WHAT TO DO -
• 1. From the Iranian elections discussion, copy word for word the part that opens with the words containing "Historically any Gov’t" and closes with "in the country.".
• 2. In the Iranian elections discussion, how old is Iran's civilization said to be?
• 3. Decide whether each statement agrees with the Iranian elections discussion. For each one, answer yes or no and quote the words from the discussion that settle it.
(a) The current Iranian regime came into power through masses of Iranians sacrificing themselves to overthrow a regime.
(b) North Koreans are willing to bleed in order to fight their masters.
(c) The Shah's throne was supported by France.

ARTICLE -

— Begin —

The Iranian Elections

Shah’s son appeals to media:
youtube.com/watch?v=6zv5VMShOyk

“light of information”…heh…

Historically any Gov’t that attacks it own people is not a Gov’t that has the well being of the people in mind. It is only seeking power and dominion over the people. My heart goes out to the Iranians and all others that suffer that civil attack and dominion. The only thing that can rectify it, is more blood. Are people willing to bleed in order to fight their masters?
North Koreans are not, they have be so brain washed by fear that they actually revere their master… Will the Iranians be different?

It would not be the first time masses of Iranians sacrifice themselves to overthrow an evil regime. It’s how the current regime came into power. Remember it was the European left’s wet dream to see the Shah pushed from his American/British supported throne by the students of Tehran in cooperation with the Islamic masses in the country.

One thing Iranians seem to hate more than being subjected to despots is foreign intervention - they’re too proud, too independent, this 5000 year old civilization, to be told by some new Island-powers what is right - so as long as America and Britain stay the hell out of it the Iranians might actually try to take their country back.

— End —

DATA LISTING -
— Begin —

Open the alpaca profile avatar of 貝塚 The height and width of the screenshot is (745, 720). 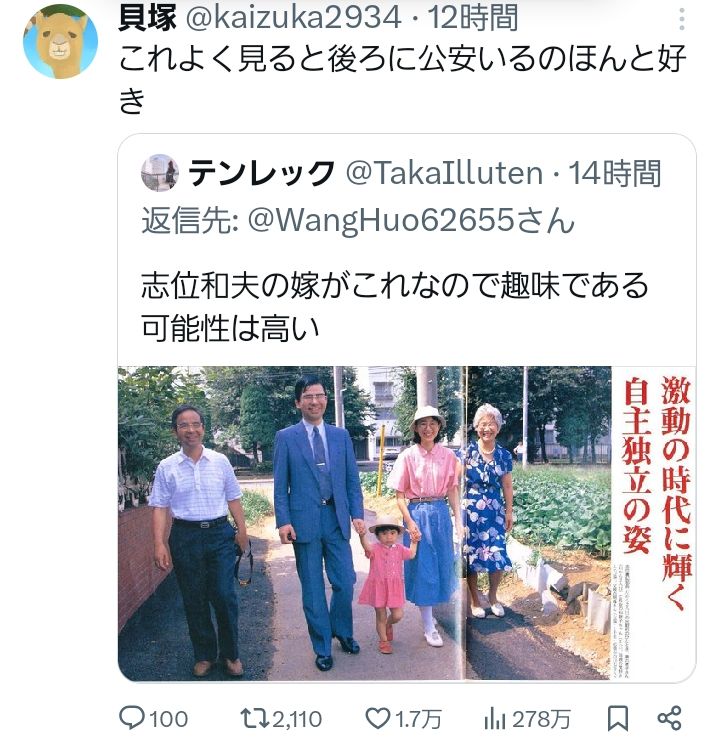(60, 41)
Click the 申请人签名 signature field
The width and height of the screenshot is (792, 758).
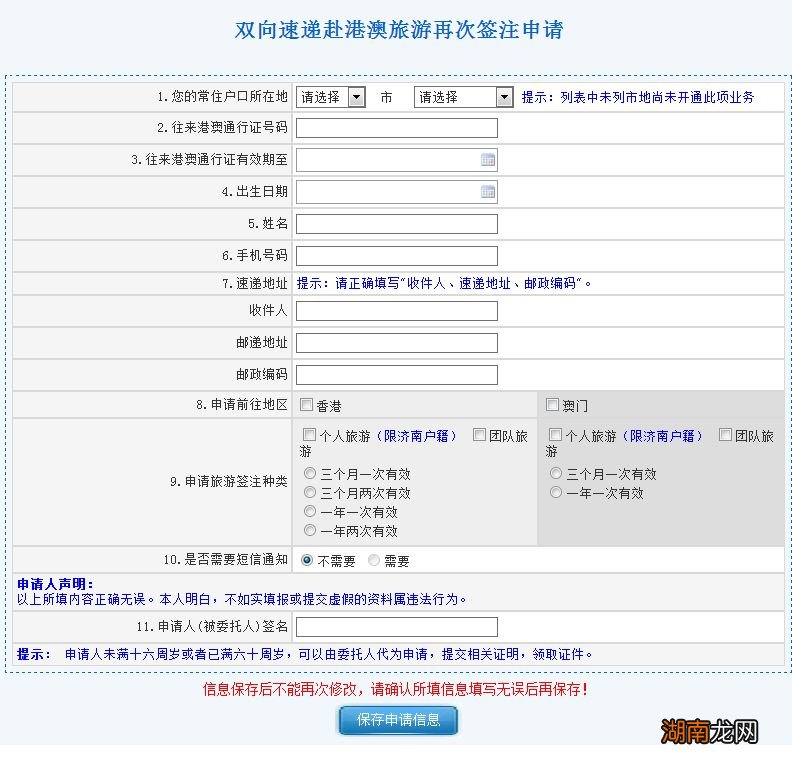tap(396, 627)
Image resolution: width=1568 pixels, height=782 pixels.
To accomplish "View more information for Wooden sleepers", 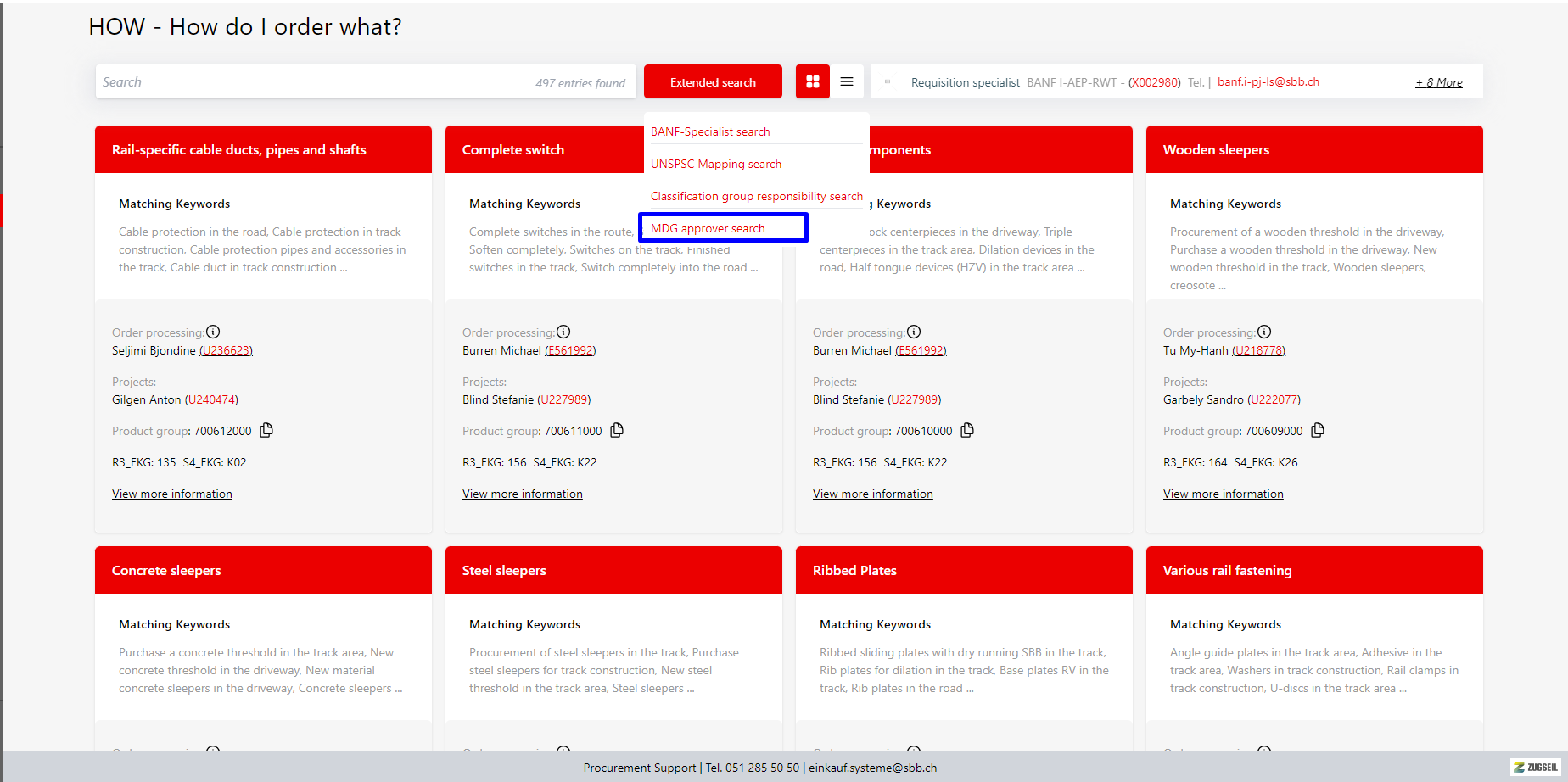I will (x=1223, y=494).
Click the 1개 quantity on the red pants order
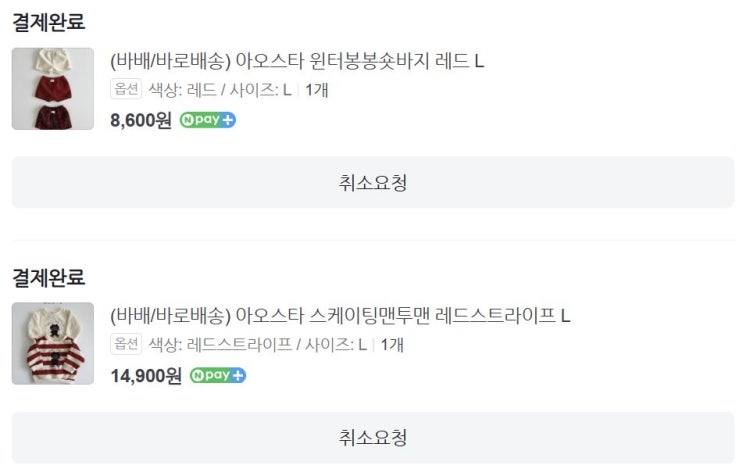The width and height of the screenshot is (743, 476). click(317, 90)
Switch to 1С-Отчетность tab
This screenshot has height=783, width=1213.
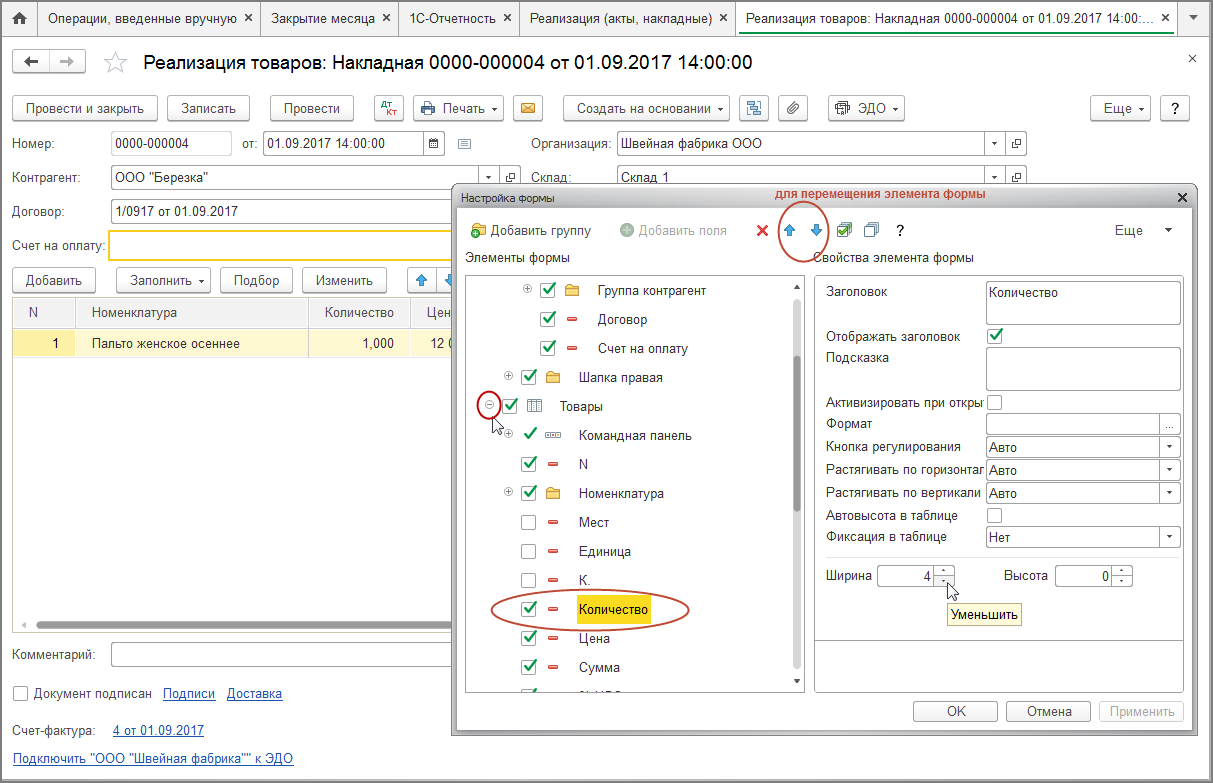pyautogui.click(x=457, y=18)
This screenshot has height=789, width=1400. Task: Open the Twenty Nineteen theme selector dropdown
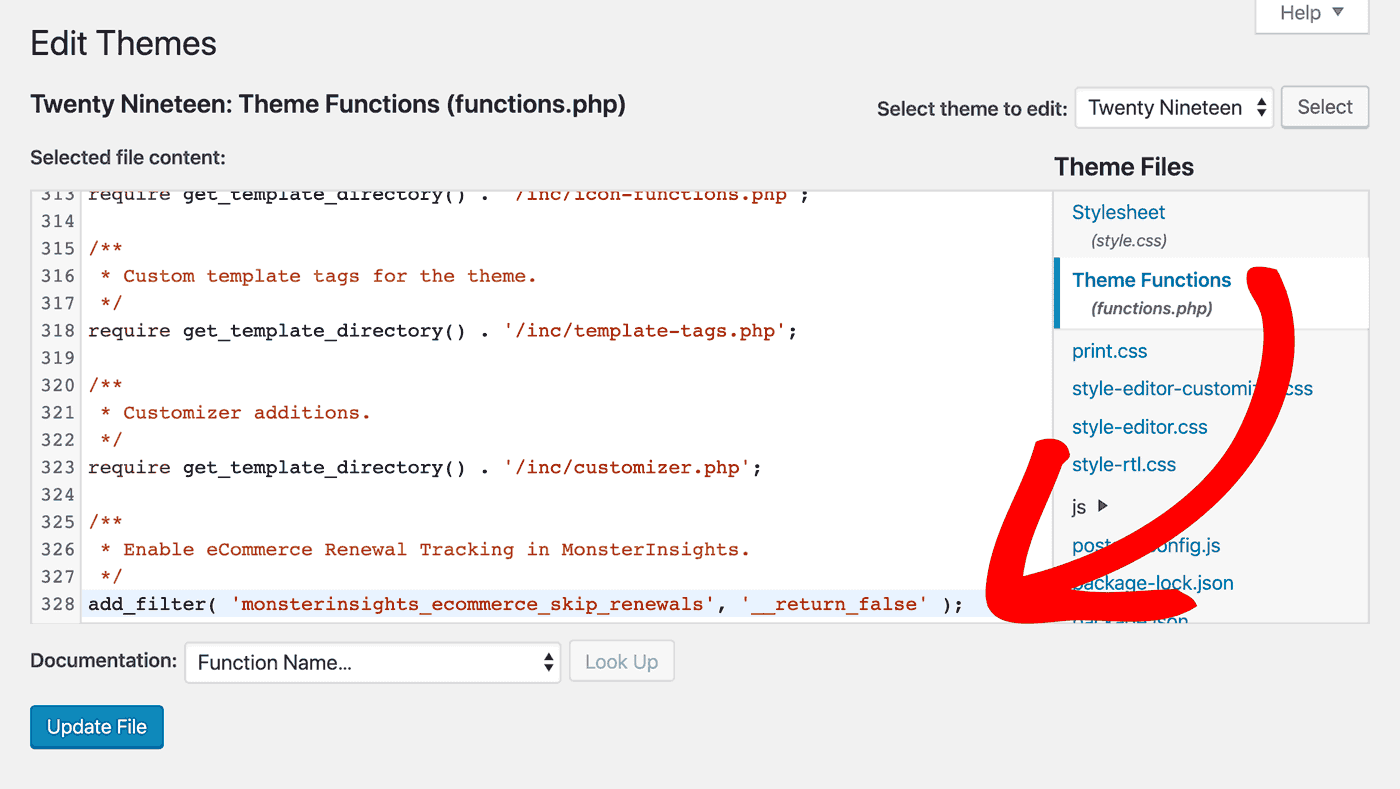1173,108
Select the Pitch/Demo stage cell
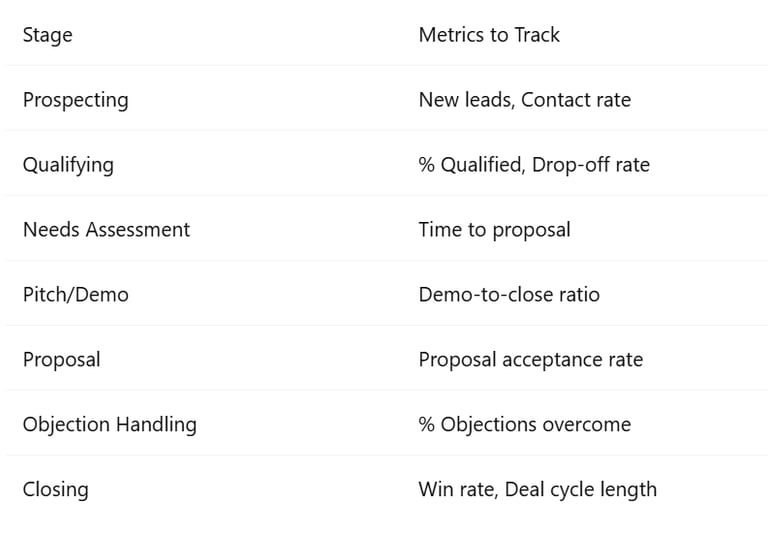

— End —

COMPLETED EXERCISE -
• 1.
Historically any Gov’t that attacks it own people is not a Gov’t that has the well being of the people in mind. It is only seeking power and dominion over the people. My heart goes out to the Iranians and all others that suffer that civil attack and dominion. The only thing that can rectify it, is more blood. Are people willing to bleed in order to fight their masters?
North Koreans are not, they have be so brain washed by fear that they actually revere their master… Will the Iranians be different?

It would not be the first time masses of Iranians sacrifice themselves to overthrow an evil regime. It’s how the current regime came into power. Remember it was the European left’s wet dream to see the Shah pushed from his American/British supported throne by the students of Tehran in cooperation with the Islamic masses in the country.

• 2. 5000 years old.

• 3.
(a) Yes: "It’s how the current regime came into power."
(b) No: "North Koreans are not"
(c) No: "his American/British supported throne"